My fury pulses through me as I glide down the winding road. The wind rushes over me, into my ears and across my forehead. I need to get rid of my rage and energy and shut off the Nirvana song that's grating inside me. I pedal faster — as fast as my gears and legs will let me. My t-shirt flaps behind me. My thighs ache from the work. I grip the handles hard. I'm still boiling. Not at Ben anymore.
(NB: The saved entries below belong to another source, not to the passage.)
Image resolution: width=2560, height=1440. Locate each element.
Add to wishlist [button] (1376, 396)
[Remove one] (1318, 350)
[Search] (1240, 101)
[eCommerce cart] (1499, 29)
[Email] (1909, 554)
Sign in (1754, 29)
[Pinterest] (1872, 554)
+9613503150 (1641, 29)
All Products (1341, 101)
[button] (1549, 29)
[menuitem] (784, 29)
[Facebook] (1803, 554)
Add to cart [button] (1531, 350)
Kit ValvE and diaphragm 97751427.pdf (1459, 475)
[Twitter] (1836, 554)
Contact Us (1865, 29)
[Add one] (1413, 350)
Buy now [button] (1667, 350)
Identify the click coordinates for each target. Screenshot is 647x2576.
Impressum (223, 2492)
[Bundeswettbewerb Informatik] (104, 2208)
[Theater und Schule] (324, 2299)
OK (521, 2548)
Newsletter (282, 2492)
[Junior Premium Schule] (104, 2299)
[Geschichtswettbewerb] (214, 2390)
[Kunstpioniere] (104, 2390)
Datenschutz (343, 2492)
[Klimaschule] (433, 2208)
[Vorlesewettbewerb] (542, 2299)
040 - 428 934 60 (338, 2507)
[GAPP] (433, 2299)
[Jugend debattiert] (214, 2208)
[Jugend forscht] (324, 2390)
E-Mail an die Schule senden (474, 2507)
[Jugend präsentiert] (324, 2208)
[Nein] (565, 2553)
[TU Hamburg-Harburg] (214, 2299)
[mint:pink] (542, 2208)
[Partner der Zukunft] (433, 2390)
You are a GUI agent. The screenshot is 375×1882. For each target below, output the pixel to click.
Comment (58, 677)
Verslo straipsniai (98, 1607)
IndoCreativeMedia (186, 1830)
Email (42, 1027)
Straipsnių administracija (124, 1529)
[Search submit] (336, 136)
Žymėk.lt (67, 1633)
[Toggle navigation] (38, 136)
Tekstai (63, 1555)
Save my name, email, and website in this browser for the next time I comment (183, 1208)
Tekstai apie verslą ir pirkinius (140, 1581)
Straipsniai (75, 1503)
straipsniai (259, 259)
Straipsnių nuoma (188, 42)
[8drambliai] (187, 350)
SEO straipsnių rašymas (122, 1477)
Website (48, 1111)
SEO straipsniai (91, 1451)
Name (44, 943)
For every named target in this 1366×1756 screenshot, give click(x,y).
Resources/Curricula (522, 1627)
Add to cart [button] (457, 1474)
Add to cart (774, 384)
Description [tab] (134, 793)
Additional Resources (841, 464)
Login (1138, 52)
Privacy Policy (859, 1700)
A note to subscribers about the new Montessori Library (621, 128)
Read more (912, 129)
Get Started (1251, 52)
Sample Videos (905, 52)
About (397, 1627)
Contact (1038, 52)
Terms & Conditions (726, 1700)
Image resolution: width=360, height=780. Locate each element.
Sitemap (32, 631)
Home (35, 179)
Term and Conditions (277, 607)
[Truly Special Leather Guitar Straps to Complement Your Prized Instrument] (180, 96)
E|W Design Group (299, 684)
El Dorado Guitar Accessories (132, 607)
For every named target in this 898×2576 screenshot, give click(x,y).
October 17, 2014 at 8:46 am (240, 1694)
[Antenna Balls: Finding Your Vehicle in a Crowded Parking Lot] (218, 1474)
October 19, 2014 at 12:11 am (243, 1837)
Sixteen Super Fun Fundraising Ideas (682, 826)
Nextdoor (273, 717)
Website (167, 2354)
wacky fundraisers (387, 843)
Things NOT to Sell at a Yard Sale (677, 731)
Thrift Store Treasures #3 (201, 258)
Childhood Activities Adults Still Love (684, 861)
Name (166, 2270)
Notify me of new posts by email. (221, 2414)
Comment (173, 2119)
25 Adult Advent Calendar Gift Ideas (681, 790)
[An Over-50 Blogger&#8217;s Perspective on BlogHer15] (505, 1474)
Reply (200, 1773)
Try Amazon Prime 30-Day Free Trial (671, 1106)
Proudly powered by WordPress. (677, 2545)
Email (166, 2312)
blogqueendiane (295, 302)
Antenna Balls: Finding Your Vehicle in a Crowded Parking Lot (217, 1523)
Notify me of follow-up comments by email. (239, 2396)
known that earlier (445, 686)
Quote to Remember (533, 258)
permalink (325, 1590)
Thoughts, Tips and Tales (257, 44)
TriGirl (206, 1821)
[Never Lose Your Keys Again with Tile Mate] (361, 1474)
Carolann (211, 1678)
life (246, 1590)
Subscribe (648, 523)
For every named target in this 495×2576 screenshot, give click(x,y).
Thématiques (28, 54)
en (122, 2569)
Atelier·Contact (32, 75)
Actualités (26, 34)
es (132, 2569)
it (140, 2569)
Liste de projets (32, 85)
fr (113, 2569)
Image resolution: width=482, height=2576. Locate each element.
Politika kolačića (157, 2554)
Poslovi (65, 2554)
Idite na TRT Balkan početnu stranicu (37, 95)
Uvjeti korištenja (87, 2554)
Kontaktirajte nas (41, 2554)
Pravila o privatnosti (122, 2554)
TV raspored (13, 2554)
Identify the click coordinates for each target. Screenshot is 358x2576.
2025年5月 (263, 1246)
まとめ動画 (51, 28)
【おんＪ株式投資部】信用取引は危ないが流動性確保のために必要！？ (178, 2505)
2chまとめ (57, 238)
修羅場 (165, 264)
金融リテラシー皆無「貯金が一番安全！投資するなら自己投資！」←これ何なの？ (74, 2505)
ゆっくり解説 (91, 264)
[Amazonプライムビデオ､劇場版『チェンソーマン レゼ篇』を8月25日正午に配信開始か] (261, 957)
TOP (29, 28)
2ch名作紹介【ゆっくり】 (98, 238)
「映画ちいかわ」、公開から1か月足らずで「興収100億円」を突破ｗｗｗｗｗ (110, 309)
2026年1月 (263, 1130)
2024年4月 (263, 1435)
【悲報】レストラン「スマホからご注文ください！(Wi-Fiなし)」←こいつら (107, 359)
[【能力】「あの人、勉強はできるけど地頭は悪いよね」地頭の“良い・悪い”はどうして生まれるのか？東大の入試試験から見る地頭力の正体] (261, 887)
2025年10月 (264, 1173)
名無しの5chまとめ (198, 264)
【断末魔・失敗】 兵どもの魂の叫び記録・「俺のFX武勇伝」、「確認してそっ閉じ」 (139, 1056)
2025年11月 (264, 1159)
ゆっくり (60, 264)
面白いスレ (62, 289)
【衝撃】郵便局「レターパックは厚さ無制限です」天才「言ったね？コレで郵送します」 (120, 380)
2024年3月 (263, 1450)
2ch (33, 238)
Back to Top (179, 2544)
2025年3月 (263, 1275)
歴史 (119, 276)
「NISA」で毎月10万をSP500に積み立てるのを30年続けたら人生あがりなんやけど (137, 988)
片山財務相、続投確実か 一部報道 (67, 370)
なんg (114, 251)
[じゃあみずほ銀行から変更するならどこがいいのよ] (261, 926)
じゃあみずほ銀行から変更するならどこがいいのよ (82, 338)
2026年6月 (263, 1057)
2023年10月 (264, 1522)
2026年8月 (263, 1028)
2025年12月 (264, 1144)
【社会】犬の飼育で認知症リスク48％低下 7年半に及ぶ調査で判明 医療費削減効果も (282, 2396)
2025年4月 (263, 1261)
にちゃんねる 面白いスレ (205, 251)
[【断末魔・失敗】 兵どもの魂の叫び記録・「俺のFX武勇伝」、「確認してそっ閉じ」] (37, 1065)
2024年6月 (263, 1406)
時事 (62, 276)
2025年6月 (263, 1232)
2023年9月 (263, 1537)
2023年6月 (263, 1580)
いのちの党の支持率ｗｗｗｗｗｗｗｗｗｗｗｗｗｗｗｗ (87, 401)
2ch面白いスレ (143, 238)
I fly down the hill and breath the fresh air and eucalyptus scent in and start to feel bad. I shouldn't have yelled at him. It's not his fault Mum's the way she is. Mum told him to keep his mouth closed. And he's her friend. He's trying to do the right thing.

My front wheel starts to wobble.

I grip the handles; try to steady the bike but I'm about to go over. I'm going so fast I can't break or slow down without the bike skidding on the gravel. The front wheel vibrates and I try to hold it. When I put my feet down to see if I can stop myself, my toes graze against the rough ground. I'm in trouble. I've got no shoes on. Idiot.

Jumping off the bike, I pray I land on the grassy verge that's coming up fast but I time it all wrong. I end up on my front with stinging grazes all down my shins and palms. Tears pour down my face as my bike hurtles off the road next to me, then drops to its side, the front wheel spinning.

When I eventually push myself up, I have aches in places I didn't know existed. I'm sure I haven't broken anything but I go to wipe my nose and my wrist throbs with a dull twinge. I'm still blubbing; sniffing like the little kid from the pool.

Using my better hand, I drag my phone out of my pocket. It's fine. The mixtape is in my other pocket, digging into my thigh. I tug it out. A straight hairline crack on the cover, but luckily that's all.

I want to call Minda. I want her to come. I want her mum to make me a cup of tea and rest her hand on the top of my head and tell me not to worry. I could call Alex — he'd be able to drive down and get me — but he's not around. I could call Finn but all he'll be able to do is help me drag the bike back up the hill.

I don't know who to call but I know who I have to call. Because there is no one else.

And then, miraculously, he is calling me.